● **Task directions**
The following data has a line with "Task: Open NisforNora's profile picture" and a line with "Show the Messages". Write out exactly those lines and all the lines between them.

======== Source records

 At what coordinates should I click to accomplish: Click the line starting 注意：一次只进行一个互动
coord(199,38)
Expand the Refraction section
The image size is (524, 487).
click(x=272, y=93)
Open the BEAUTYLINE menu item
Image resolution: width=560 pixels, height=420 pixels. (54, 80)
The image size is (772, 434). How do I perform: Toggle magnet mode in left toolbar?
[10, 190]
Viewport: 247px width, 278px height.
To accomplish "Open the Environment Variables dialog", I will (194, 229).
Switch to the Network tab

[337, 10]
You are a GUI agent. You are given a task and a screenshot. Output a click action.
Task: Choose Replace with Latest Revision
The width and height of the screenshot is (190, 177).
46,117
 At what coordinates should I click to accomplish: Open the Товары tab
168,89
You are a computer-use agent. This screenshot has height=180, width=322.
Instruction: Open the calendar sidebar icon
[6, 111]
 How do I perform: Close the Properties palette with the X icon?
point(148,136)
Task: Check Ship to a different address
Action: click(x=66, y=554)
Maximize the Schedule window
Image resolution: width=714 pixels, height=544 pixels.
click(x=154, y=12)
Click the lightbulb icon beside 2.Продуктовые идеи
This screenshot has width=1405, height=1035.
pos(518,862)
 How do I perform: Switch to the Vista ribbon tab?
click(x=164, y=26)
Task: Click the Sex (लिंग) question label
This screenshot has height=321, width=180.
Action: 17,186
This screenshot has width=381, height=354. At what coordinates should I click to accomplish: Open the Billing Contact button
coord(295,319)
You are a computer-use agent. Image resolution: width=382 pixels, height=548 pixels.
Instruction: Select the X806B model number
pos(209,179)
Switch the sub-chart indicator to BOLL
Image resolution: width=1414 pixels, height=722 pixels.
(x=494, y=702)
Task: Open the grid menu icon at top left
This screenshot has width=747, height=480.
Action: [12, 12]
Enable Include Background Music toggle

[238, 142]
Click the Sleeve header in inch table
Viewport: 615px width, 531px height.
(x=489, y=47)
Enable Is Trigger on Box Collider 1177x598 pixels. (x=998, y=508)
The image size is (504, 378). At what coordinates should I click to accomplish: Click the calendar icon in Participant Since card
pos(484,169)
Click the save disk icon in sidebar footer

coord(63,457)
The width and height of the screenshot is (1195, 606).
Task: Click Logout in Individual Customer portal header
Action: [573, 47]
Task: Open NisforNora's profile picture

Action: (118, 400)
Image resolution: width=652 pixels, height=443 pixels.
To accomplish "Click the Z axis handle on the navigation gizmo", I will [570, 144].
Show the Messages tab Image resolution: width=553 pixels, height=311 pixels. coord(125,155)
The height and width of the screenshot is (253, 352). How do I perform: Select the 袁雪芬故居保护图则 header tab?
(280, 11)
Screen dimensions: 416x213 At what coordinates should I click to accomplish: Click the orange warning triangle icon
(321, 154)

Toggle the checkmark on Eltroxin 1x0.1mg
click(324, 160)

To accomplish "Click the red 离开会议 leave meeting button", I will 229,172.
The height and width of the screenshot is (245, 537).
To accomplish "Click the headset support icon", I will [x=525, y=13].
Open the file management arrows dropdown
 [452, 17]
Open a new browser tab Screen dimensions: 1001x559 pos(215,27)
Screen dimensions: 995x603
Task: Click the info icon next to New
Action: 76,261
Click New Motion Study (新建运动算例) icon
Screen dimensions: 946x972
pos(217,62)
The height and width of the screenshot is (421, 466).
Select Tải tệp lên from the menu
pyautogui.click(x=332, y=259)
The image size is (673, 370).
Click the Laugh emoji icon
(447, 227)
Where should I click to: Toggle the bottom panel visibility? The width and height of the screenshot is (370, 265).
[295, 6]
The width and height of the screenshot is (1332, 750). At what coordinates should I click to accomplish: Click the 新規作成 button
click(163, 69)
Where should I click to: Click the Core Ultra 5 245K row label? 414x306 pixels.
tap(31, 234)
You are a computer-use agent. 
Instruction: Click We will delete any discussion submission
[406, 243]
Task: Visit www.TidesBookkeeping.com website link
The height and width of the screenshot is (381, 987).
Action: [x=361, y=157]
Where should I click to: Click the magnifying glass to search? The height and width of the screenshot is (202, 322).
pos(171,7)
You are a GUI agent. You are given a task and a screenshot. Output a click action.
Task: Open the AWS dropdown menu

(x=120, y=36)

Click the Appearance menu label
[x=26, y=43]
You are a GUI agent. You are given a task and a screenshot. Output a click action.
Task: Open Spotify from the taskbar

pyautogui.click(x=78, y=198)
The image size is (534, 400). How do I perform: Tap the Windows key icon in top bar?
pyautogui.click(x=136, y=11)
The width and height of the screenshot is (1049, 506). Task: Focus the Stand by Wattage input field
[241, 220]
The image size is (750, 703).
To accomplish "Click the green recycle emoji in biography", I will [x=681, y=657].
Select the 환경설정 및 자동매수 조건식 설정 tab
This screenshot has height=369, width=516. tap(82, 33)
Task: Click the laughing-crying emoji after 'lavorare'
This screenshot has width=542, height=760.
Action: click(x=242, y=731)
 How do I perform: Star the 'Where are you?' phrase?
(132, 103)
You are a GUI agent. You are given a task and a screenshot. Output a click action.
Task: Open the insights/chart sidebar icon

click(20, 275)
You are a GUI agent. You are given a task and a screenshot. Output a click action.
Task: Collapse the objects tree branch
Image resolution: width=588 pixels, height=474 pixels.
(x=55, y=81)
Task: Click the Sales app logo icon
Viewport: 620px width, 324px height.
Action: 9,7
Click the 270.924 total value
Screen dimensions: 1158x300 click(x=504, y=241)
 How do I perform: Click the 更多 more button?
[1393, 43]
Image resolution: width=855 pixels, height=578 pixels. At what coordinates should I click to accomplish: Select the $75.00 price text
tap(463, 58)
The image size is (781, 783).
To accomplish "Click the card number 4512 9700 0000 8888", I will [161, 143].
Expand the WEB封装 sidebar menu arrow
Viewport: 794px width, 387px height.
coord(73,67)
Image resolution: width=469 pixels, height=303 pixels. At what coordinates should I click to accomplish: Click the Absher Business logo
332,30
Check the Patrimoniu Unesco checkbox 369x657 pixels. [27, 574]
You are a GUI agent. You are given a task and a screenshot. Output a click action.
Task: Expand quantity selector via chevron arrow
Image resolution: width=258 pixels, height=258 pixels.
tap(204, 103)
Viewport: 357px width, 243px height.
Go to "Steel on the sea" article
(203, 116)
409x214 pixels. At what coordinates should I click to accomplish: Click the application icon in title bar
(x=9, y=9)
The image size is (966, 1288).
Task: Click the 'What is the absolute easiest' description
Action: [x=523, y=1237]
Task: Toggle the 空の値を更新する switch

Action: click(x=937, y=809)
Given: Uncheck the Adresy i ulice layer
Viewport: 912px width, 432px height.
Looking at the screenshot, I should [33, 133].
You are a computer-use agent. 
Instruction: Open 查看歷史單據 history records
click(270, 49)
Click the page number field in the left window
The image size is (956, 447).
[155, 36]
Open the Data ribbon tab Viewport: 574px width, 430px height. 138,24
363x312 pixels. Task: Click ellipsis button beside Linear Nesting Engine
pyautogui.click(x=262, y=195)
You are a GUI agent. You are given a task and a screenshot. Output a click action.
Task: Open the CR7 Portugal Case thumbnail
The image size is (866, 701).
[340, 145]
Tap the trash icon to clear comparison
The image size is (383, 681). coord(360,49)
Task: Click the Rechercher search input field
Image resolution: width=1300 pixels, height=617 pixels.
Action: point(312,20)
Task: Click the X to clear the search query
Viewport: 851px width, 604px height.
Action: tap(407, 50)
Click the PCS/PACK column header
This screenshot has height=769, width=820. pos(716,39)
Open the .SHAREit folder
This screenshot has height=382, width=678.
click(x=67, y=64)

================

● **Response to the exercise**
Task: Open NisforNora's profile picture

Action: (118, 400)
Image resolution: width=652 pixels, height=443 pixels.
To accomplish "Click the Z axis handle on the navigation gizmo", I will [570, 144].
Show the Messages tab Image resolution: width=553 pixels, height=311 pixels. coord(125,155)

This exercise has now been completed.